Current Linux enforcement code may still live inside this repository, but architecturally it belongs behind the Syva enforcement boundary.

Architecture

Rauha is split around the IsolationBackend trait in rauha-common/src/backend.rs. The daemon is platform-agnostic and delegates zone/container work to the active backend.

Linux backend:

  • cgroups v2 for membership and resource grouping
  • namespaces and rootfs setup through the per-zone shim
  • network namespaces, veth pairs, bridge, and nftables
  • current in-repo eBPF LSM integration for syscall-level enforcement
  • enforcement events streamed through a BPF ring buffer and gRPC watch API

macOS backend:

  • one lightweight Linux VM per zone through Virtualization.framework
  • virtio-vsock to the guest agent
  • virtio-fs/APFS clonefile-backed rootfs handling
  • pf anchors for network policy where available

The two backends are intentionally different. Linux uses OS-level isolation plus optional kernel enforcement. macOS uses a VM boundary per zone.

Policy Model

Policies are TOML. See policies/standard.toml.

Policy can describe:

  • zone type
  • filesystem rules
  • network mode and egress
  • resource limits
  • capabilities
  • syscall policy
  • devices
  • allowed zone communication

Rauha owns user-facing policy. Linux kernel-facing enforcement policy should eventually be translated into Syva's policy and map model behind an explicit boundary.

Current Status

Implemented today:

  • zone create/list/show/delete
  • policy parse/apply/show
  • container create/start/stop/delete/list
  • image pull/list/inspect/remove
  • logs, exec, attach, trace/events surfaces
  • IsolationBackend abstraction
  • Linux backend with cgroups, namespaces, networking, shim orchestration, and current in-repo eBPF LSM support
  • macOS VM-per-zone backend path
  • containerd shim v2 code path
  • rauha-enforce transitional workload discovery/zone mapping agent
  • structured sandbox result types in rauha-common
  • gRPC oracle suite under eval/oracle

Planned:

  • rauha sandbox task-level CLI
  • synchronous sandbox execution API
  • structured task result emission from the daemon
  • cleanup/keep-zone behavior for task zones
  • sandbox enforcement event collection in task results
  • explicit Syva enforcer boundary
  • external Syva integration
  • Kubernetes installation docs and RuntimeClass examples

Future:

  • move or wrap in-repo eBPF code behind Syva
  • privileged Syva/Rauha kernel enforcement test suite
  • richer agent orchestration/SDK surfaces
  • deeper workload discovery for existing clusters

Building and Testing

cargo build
cargo test
cargo build --bin rauhad
cargo build --bin rauha
cargo build --bin rauha-shim
cargo build --bin rauha-guest-agent
cargo build --bin rauha-enforce
cargo build -p containerd-shim-rauha-v2

Run the daemon:

RUST_LOG=rauhad=debug cargo run --bin rauhad

Use the CLI:

cargo run --bin rauha -- zone create --name test
cargo run --bin rauha -- image pull alpine:latest
cargo run --bin rauha -- run --zone test alpine:latest /bin/echo hello

Build eBPF programs:

cargo xtask build-ebpf

Oracle tests live in eval/oracle and require a running daemon:

cd eval/oracle
RAUHA_GRPC_ENDPOINT=http://[::1]:9876 cargo test

Linux integration tests under tests/integration require root and a running daemon. eBPF enforcement tests require a kernel with BPF LSM support.

=====

**PROBLEM 1**
Answer these from the Rauha text:
(a) In what format are policies written?
(b) What does the macOS backend use to reach the guest agent?
(c) What do the Linux integration tests under tests/integration require?
**PROBLEM 2**
Please set down the Rauha text exactly, starting with "Rauha is split" and going on through "the active backend.".
The records have nothing to do with the Rauha text.

=====

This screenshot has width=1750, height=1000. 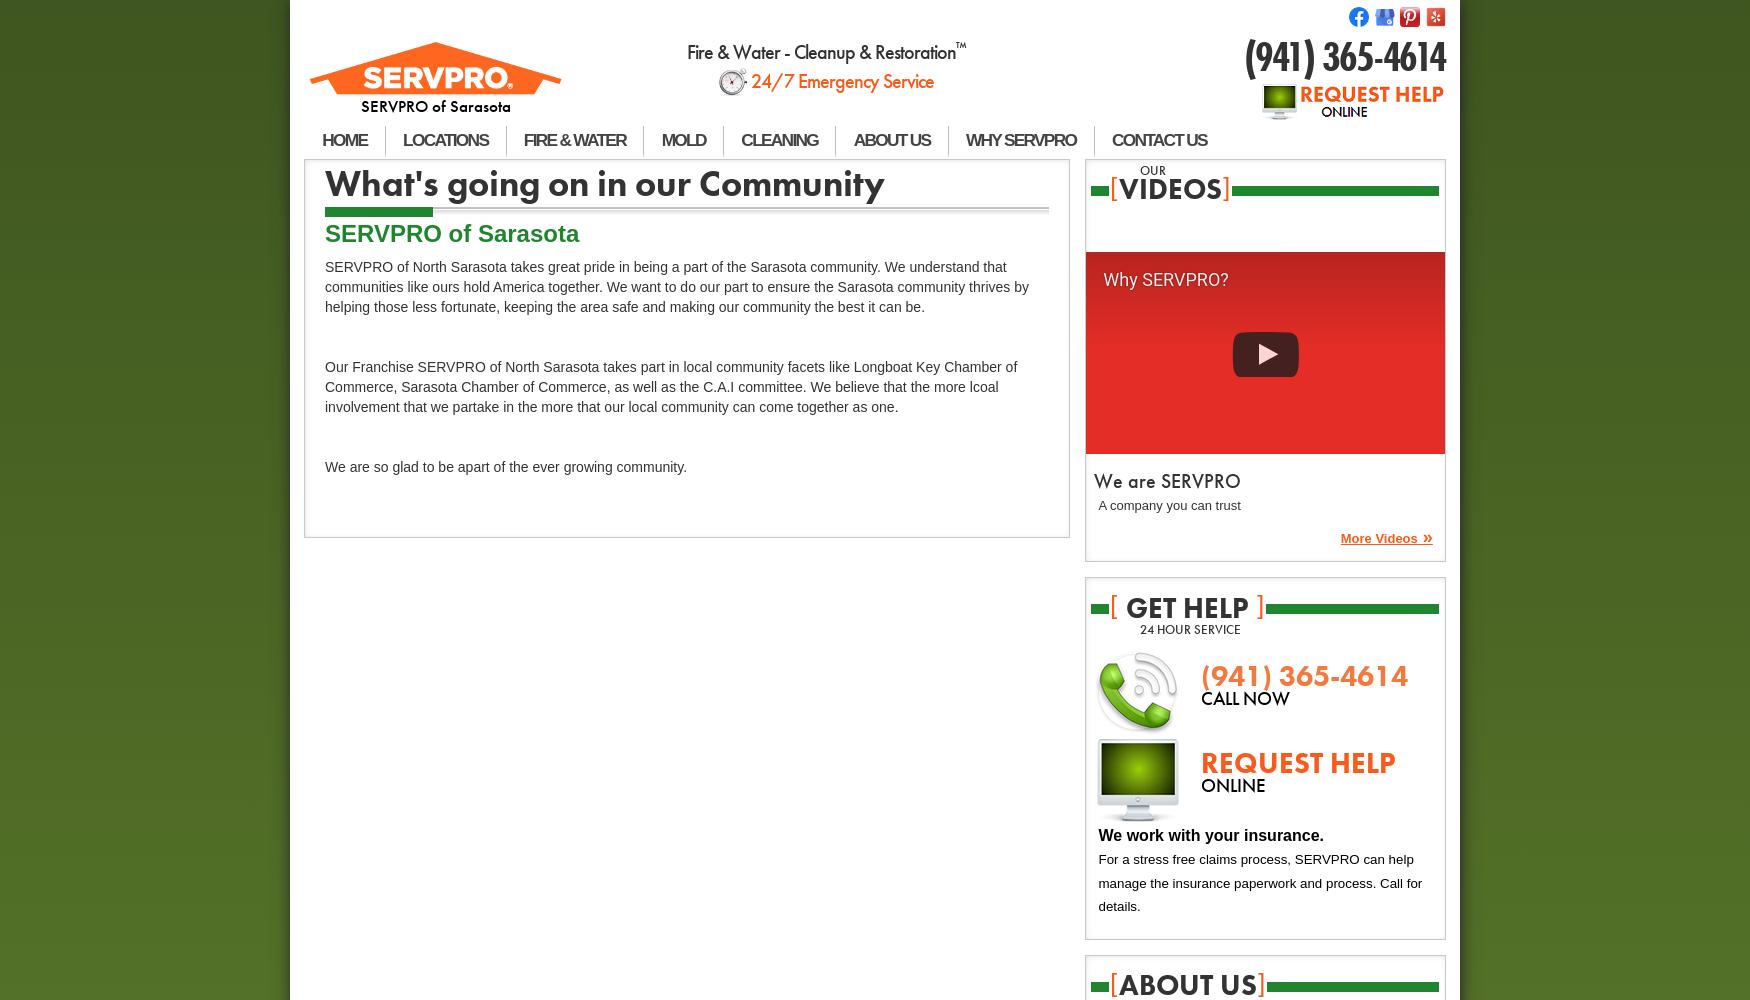 I want to click on 'our', so click(x=1152, y=169).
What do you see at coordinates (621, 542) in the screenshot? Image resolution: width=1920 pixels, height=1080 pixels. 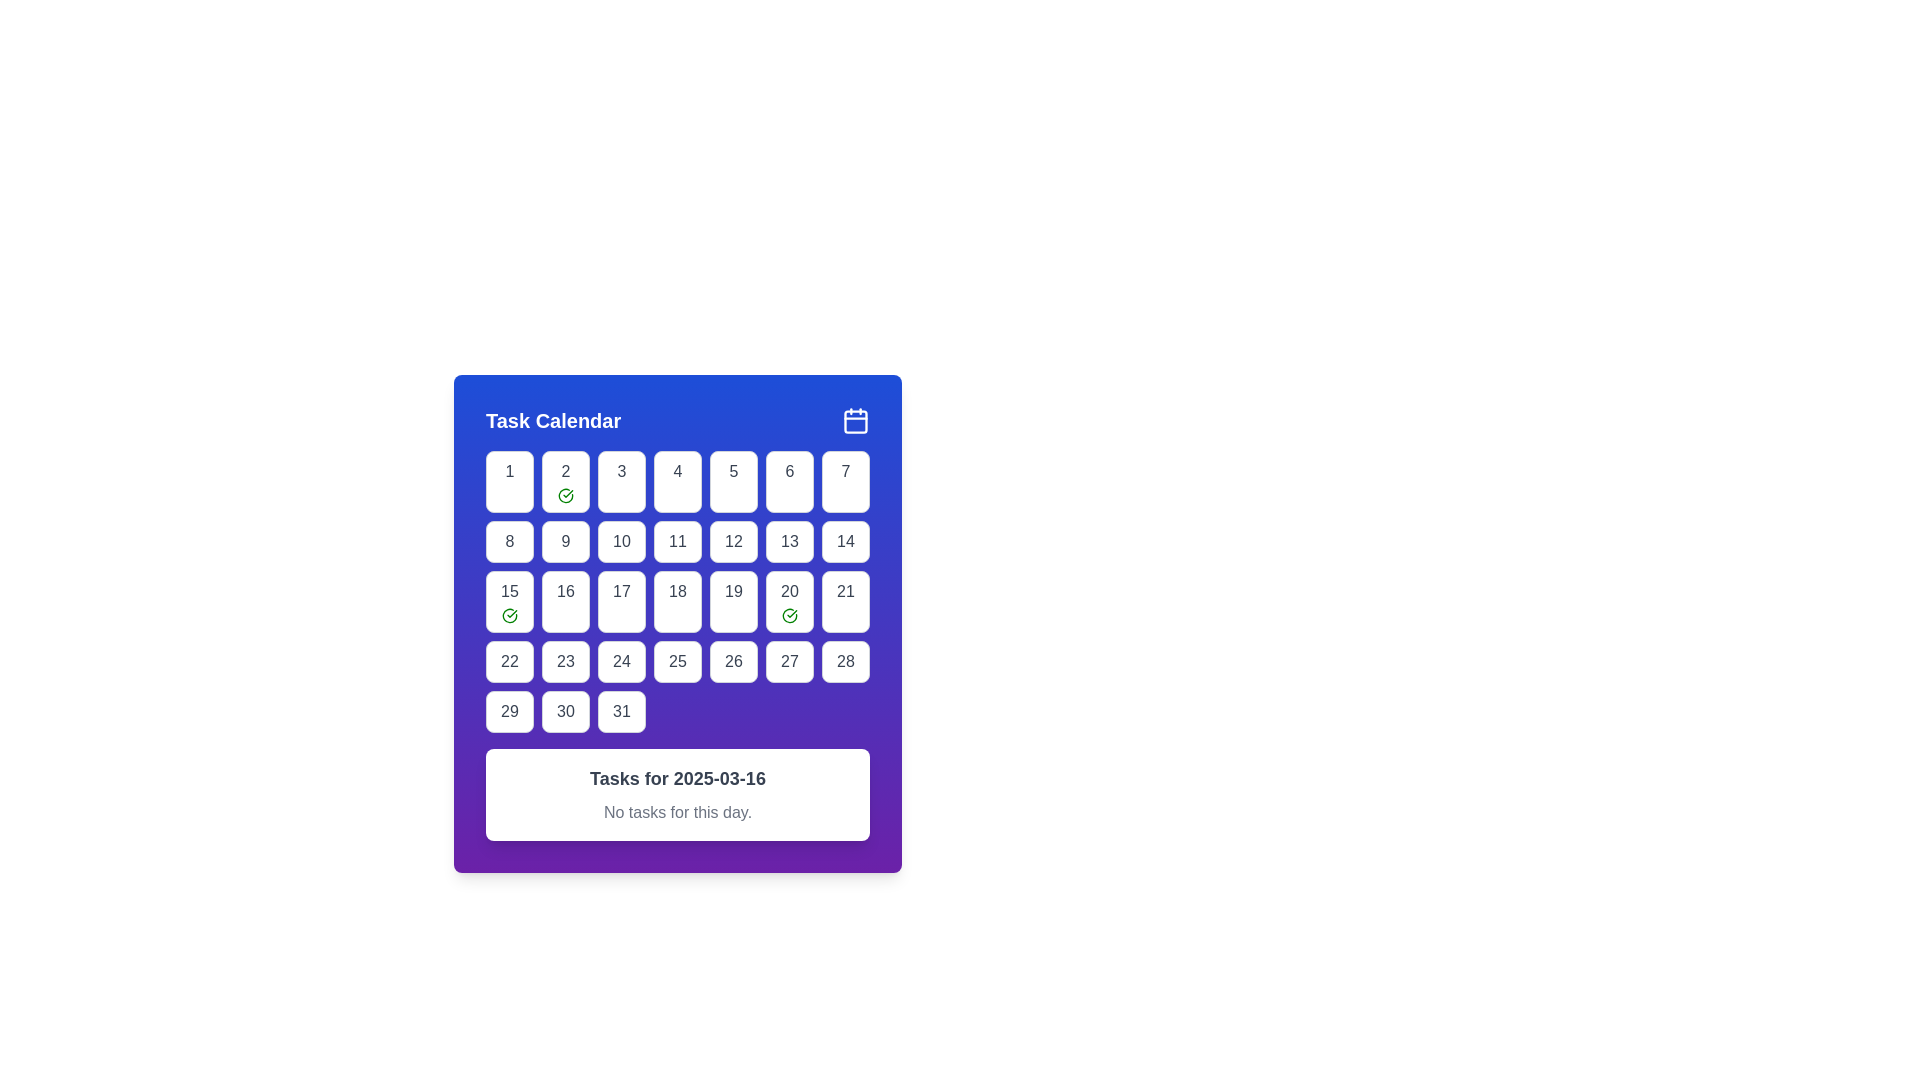 I see `the calendar date cell representing the 10th` at bounding box center [621, 542].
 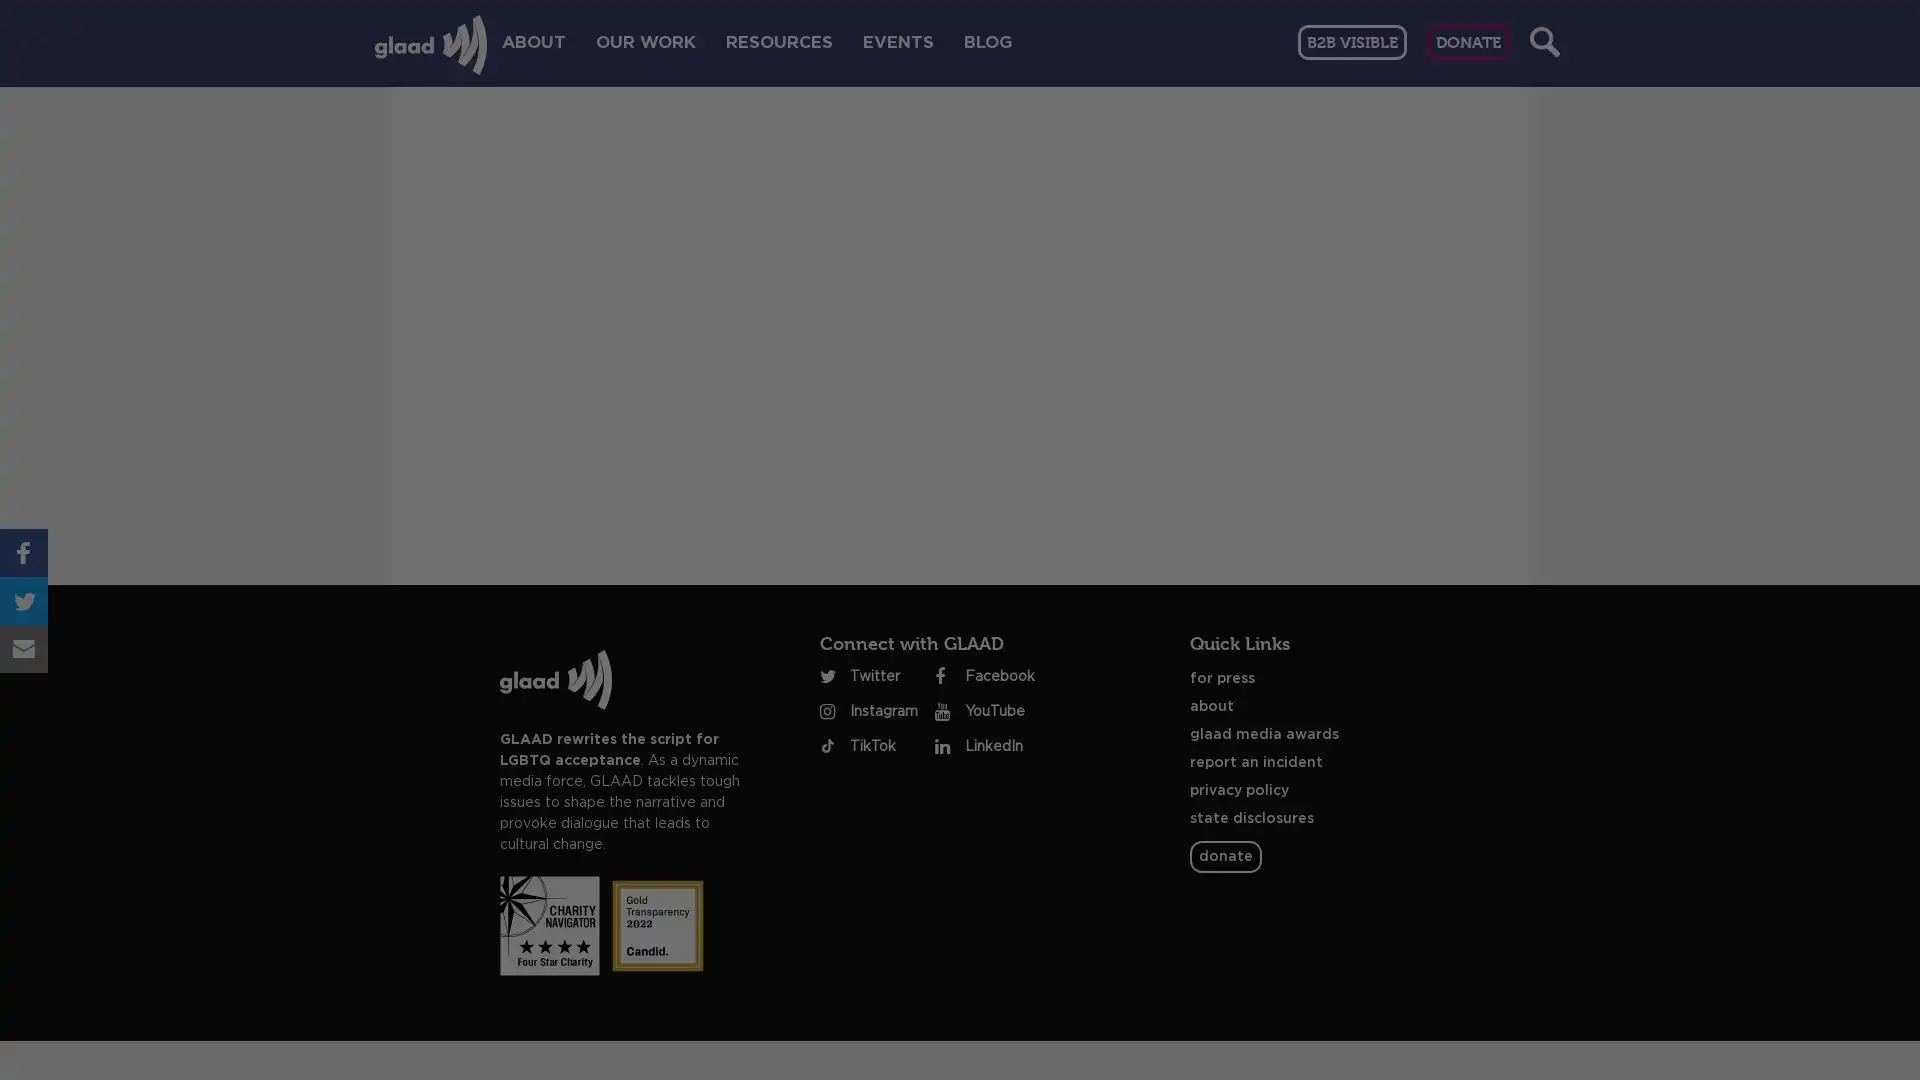 I want to click on Close, so click(x=1459, y=237).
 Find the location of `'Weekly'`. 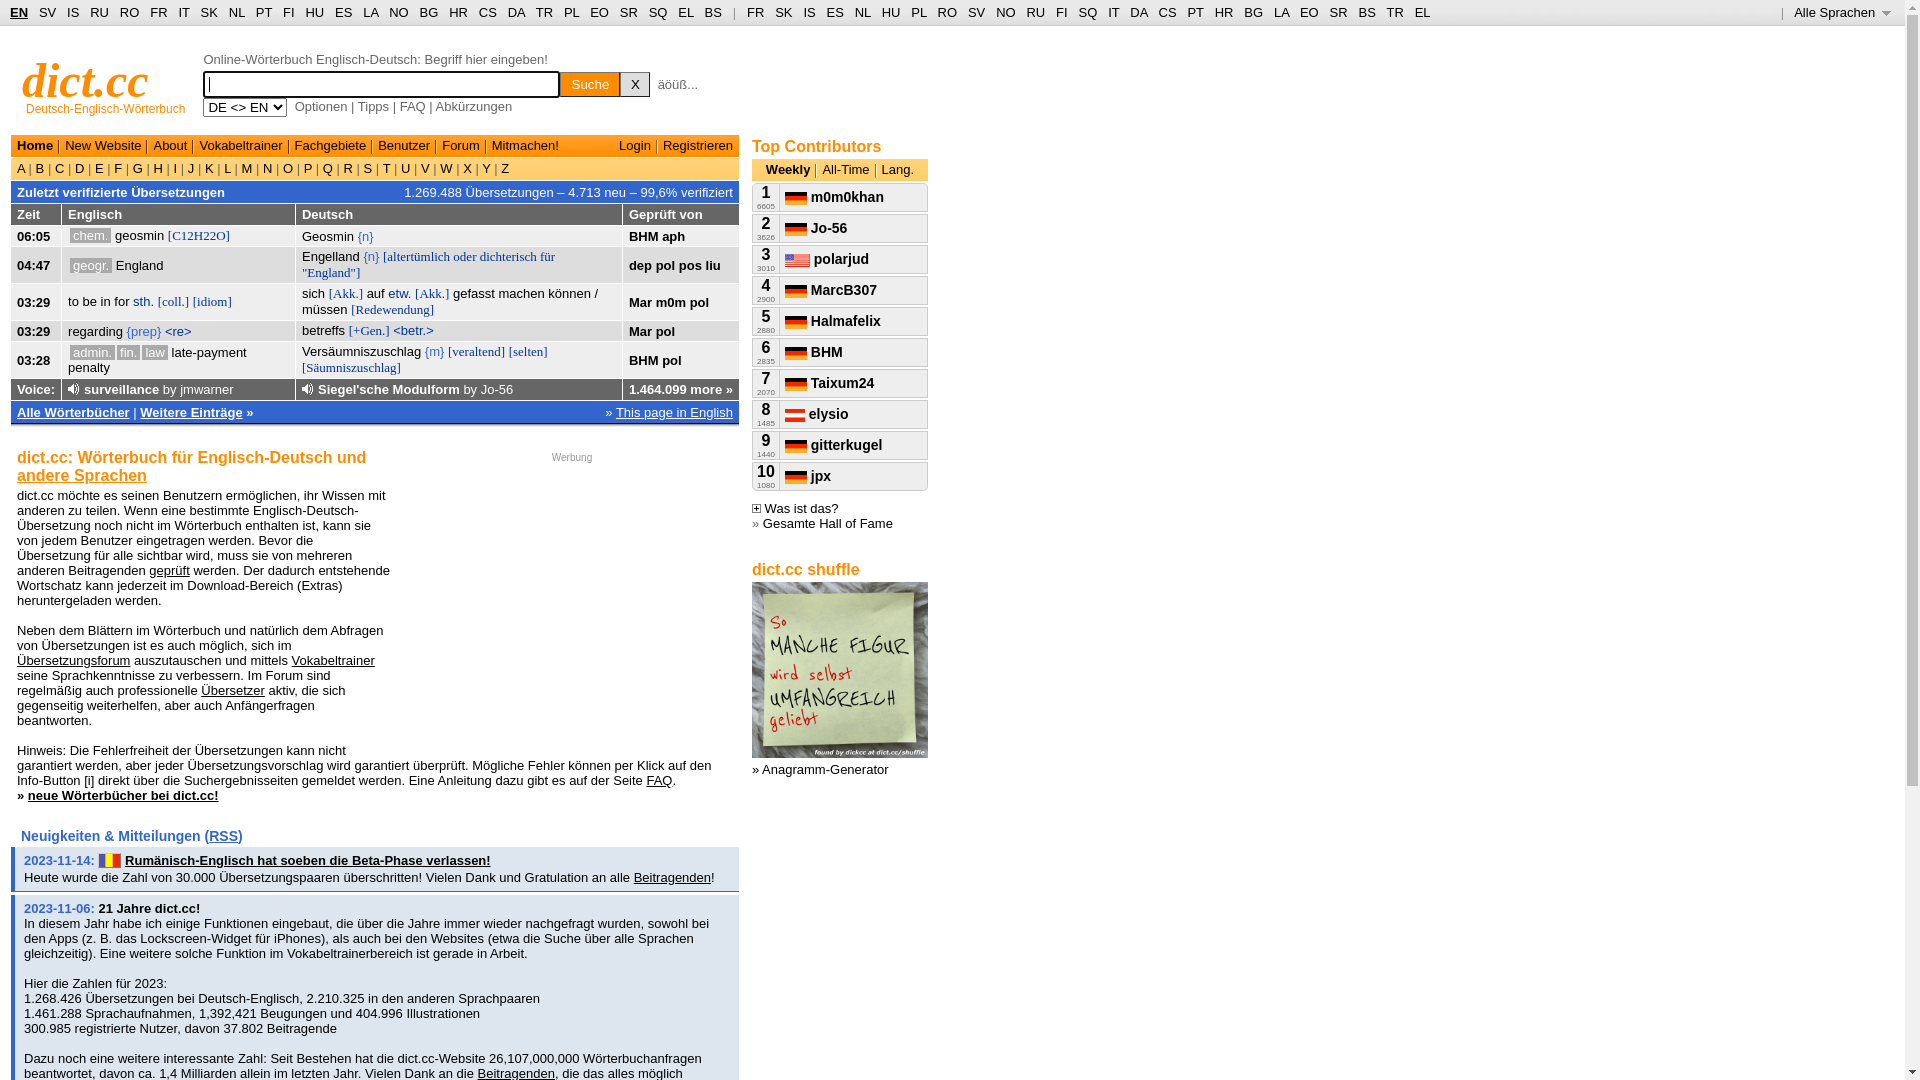

'Weekly' is located at coordinates (787, 168).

=====

**TASK RESPONSE 1**
(a) TOML
(b) virtio-vsock
(c) Root and a running daemon

**TASK RESPONSE 2**
Rauha is split around the IsolationBackend trait in rauha-common/src/backend.rs. The daemon is platform-agnostic and delegates zone/container work to the active backend.